L’agroforesterie est également perçue comme une solution pour ralentir la déforestation. L’Afrique de l’Ouest, où la monoculture domine, produit 70% du cacao mondial. Cependant, en Côte d’Ivoire et au Ghana, les deux principaux pays producteurs, on estime que le cacao est responsable de 30% de la déforestation. «Le cacao a un cycle de plus ou moins vingt ans. Du coup, il faut régulièrement le replanter. De plus, il pousse très bien sur les terres fraîchement déboisées. Donc ça encourage les agriculteurs à déboiser pour avoir plus de productivité», illustre Amanda Jousset.

Cette déforestation participe pourtant activement au changement climatique dans ces régions. Changement climatique qui bouleverse aussi les cultures: de moins en moins de zones sont aptes à la culture du cacao et les agriculteurs voient émerger ravageurs et maladies, qui menacent les cacaoyers. C’est dans ce contexte que depuis une vingtaine d’années l’agroforesterie s’est frayé un chemin dans les champs africains.

Si un système agroforestier ralentit la déforestation, les experts s’accordent à dire que ce n’est pas une solution miracle. Pour Amanda Jousset, «ça ne résout pas le problème de déforestation de forêts primaires». La doctorante de l’Université de Neuchâtel souligne que «dans le cas du cacao, pour planter en agroforesterie, tout est déboisé». L’effet positif: «Il y aura plus de biodiversité animale et végétale sur cette parcelle», ajoute-t-elle. «C’est bien mieux qu’une monoculture, mais ça n’atteint pas le niveau de service qu’atteint une forêt», renchérit Stéphane Saj. Selon l’agronome du FiBL, «un système agroforestier, ce n’est pas une forêt. C’est un système cultivé qui a tout de même une diversité d’arbres ou d’animaux qui viennent se balader.»

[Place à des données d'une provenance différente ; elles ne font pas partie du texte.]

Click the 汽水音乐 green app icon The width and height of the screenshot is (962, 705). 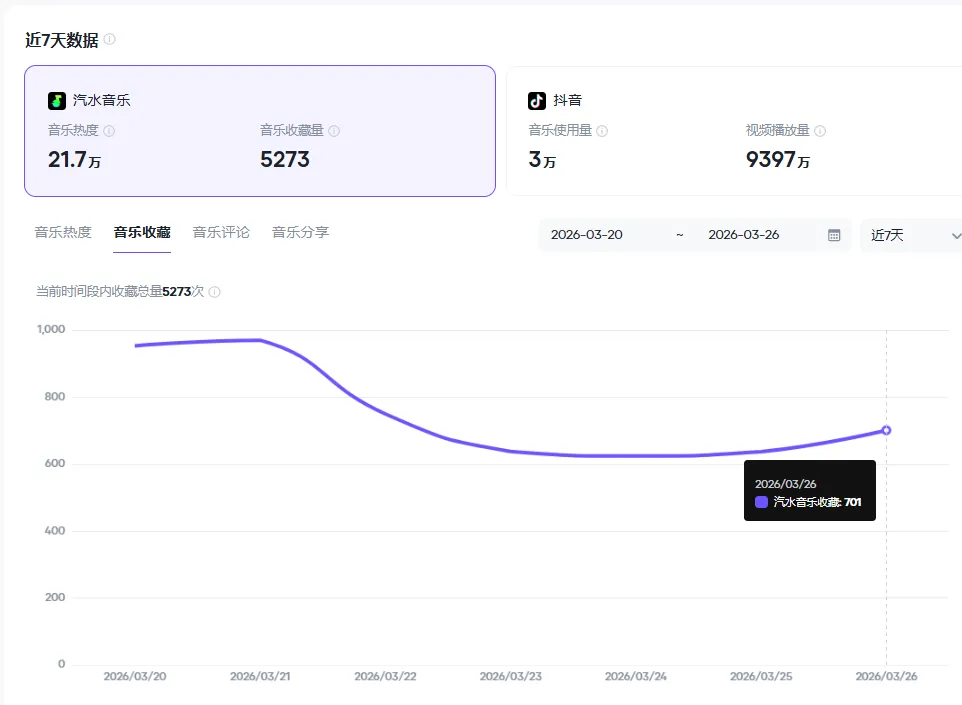[x=56, y=100]
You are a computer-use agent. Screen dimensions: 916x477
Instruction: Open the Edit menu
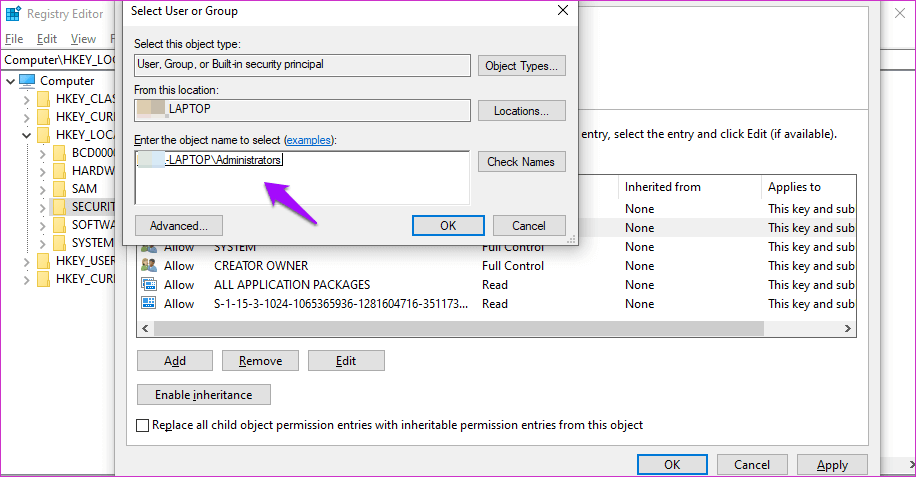click(x=47, y=39)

Attention à l’approche minimaliste

De plus, les rendements observés par les cultures en agroforesterie sont inférieurs à ceux en monoculture. Et cette question de la rentabilité est sensible. Prenons l’exemple de la Côte d’Ivoire: premier producteur mondial de cacao, la fève est un élément vital de l’économie ivoirienne. Environ deux tiers de la population active dépend du cacao pour sa subsistance. Pas de quoi effrayer certains agriculteurs du pays, qui ont fait le choix de changer de mode de culture, raconte Stéphane Saj: «On a compris qu’il va être difficile de produire sur une même surface, pour une année donnée, la même quantité de cacao qu’en monoculture. Par contre, on sait très bien qu’on va pouvoir le faire beaucoup plus longtemps grâce à un système agroforestier.» «Maintenant qu’on a compris que ce modèle-là était beaucoup plus durable que la monoculture, il faut l’accompagner», ajoute Stéphane Saj.

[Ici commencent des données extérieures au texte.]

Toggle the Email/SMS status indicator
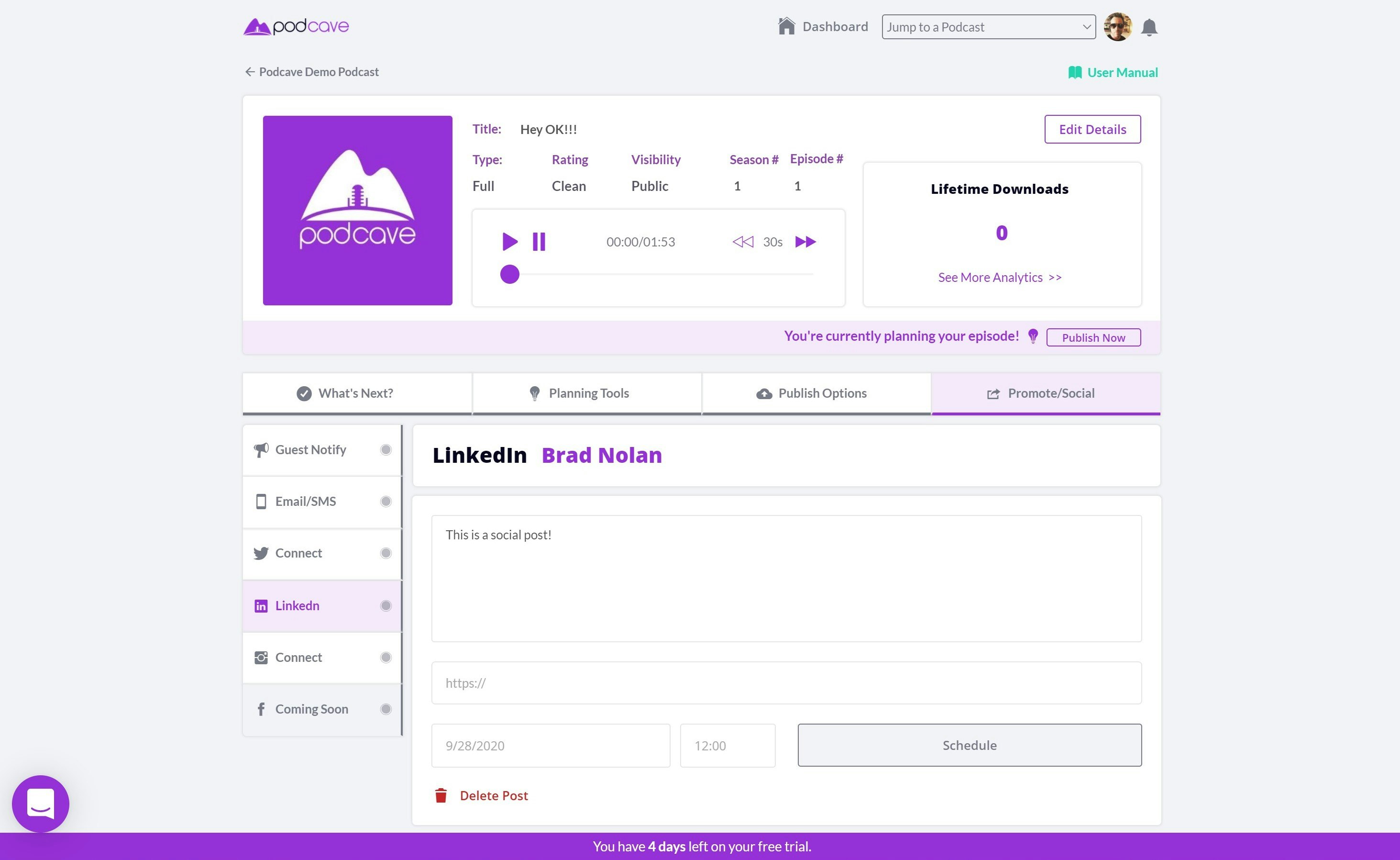The height and width of the screenshot is (860, 1400). [386, 501]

Ce modèle n’est toutefois pas une panacée et parfois les structures agricoles manquent d’ambition: «Si vous mettez des cacaoyers avec des cocotiers par exemple, c’est considéré comme de l’agroforesterie. Il y a eu beaucoup de critiques sur cette approche-là, c’était trop minimaliste et ça ne permet pas d’avoir un réel impact sur la biodiversité.»

L’agroforesterie, pour apporter tous ses bénéfices, doit être accompagnée de mesures publiques. Dans une feuille de route pour une cacaoculture durable d’ici 2032, le Cirad pousse par exemple pour une autonomie renforcée des producteurs et productrices de cacao.